* _Stored data entries_
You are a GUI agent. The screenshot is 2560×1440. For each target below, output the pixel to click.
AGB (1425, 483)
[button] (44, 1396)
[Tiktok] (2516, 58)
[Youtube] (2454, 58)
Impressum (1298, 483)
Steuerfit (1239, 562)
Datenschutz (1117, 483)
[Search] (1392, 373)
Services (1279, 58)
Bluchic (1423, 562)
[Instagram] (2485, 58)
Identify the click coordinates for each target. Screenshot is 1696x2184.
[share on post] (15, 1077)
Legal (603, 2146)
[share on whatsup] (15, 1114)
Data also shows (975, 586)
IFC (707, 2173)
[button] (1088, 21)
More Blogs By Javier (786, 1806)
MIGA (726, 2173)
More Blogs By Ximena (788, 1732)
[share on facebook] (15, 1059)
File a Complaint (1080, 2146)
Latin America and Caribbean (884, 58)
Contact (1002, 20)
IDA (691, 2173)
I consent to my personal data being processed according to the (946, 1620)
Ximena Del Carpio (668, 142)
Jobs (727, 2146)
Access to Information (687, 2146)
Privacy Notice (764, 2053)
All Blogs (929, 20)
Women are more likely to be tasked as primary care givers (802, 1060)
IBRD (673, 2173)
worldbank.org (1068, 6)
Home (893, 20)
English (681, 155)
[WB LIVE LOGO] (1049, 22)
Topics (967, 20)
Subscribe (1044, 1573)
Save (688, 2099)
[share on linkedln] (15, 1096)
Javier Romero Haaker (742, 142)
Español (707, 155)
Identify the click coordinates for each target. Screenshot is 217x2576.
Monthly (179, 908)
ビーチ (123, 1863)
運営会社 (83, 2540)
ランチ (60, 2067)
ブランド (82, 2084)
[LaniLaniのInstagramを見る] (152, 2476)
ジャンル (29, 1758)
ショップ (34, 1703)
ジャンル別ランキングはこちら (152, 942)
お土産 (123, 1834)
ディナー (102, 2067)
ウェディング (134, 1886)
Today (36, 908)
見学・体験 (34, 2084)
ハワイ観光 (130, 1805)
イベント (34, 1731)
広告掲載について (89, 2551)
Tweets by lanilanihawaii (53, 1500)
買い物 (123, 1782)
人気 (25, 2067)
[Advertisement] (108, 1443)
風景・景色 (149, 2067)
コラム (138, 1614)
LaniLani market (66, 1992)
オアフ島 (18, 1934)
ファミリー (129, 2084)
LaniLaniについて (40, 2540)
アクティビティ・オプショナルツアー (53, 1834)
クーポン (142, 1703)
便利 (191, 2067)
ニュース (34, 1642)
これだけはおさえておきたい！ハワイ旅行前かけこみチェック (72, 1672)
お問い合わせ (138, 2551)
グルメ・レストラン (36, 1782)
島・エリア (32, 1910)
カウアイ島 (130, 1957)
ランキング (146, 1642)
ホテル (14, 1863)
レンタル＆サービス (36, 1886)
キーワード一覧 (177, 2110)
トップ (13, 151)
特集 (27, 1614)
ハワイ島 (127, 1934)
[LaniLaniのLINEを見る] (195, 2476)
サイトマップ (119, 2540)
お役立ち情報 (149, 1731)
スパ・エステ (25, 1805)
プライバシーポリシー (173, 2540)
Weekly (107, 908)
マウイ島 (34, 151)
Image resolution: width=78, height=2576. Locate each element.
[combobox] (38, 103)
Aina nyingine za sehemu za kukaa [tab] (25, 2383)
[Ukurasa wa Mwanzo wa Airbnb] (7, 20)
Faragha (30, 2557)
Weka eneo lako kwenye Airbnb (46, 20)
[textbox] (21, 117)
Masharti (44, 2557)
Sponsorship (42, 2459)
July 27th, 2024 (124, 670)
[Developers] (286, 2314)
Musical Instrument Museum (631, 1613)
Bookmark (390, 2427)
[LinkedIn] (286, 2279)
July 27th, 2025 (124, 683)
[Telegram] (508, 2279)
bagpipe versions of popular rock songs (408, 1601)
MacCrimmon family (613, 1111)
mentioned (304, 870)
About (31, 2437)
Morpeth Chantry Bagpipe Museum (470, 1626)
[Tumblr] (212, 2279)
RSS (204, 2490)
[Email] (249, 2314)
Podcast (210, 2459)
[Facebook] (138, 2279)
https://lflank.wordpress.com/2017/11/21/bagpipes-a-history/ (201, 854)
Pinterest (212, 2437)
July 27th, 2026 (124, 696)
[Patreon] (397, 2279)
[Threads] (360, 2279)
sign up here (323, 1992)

* _ACTIVITY_
Would you retype the lines above from the one with "[Advertisement] (108, 1443)" down to the one with "島・エリア (32, 1910)", word for word, both ends included and no other lines?

* _ANSWER TO THE EXERCISE_
[Advertisement] (108, 1443)
風景・景色 (149, 2067)
コラム (138, 1614)
LaniLani market (66, 1992)
オアフ島 (18, 1934)
ファミリー (129, 2084)
LaniLaniについて (40, 2540)
アクティビティ・オプショナルツアー (53, 1834)
クーポン (142, 1703)
便利 (191, 2067)
ニュース (34, 1642)
これだけはおさえておきたい！ハワイ旅行前かけこみチェック (72, 1672)
お問い合わせ (138, 2551)
グルメ・レストラン (36, 1782)
島・エリア (32, 1910)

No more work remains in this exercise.